La situazione del traghettamento nello Stretto di Messina, da parte del Gruppo Ferrovie dello Stato (FS), ha vissuto negli ultimi anni una complessa riorganizzazione, contro segnali contrastanti tra il consolidamento dei servizi veloci e la parziale riduzione delle corse.
Recentemente è stato segnalato un forte ridimensionamento del servizio traghetti per mezzi gommati operato da Bluferries (gruppo FS), con il rischio di una riduzione del servizio di traghettamento, scatenando così preoccupazioni per un possibile monopolio di operatori privati. Dopo lavori che hanno causato la deviazione dei traghetti sul porto di Reggio Calabria, a fine 2025 le corse Bluferries sono ripartite da Villa San Giovanni verso il porto storico di Messina.

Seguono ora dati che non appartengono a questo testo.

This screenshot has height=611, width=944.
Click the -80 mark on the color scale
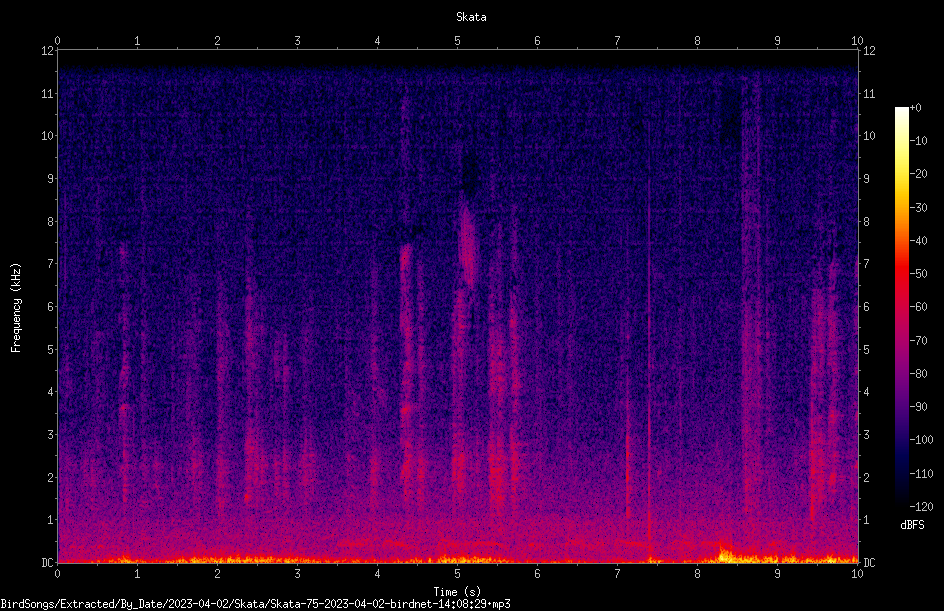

Dal 2019, la società Blu Jet (controllata da RFI) ha preso in carico i collegamenti veloci per soli passeggeri tra Messina, Villa San Giovanni e Reggio Calabria, sostituendo la precedente gestione. Nonostante le lamentele sul disimpegno, il Gruppo FS ha storicamente smentito l’abbandono totale dell’area, focalizzandosi sul potenziamento dei servizi veloci passeggeri (Blu Jet) rispetto a quelli tradizionali, in vista dei futuri sviluppi infrastrutturali (Ponte sullo Stretto). Si segnala anche un’altalena di corse, con tentativi di ripristino estivo (es. 32 corse giornaliere previste a luglio 2025) alternati a periodi di contrazione.
Il sistema di attraversamento resta ancora in una fase di transizione, con un forte calo percepito della presenza diretta di Ferrovie dello Stato negli orari invernali e un incremento del traffico affidato ai vettori privati.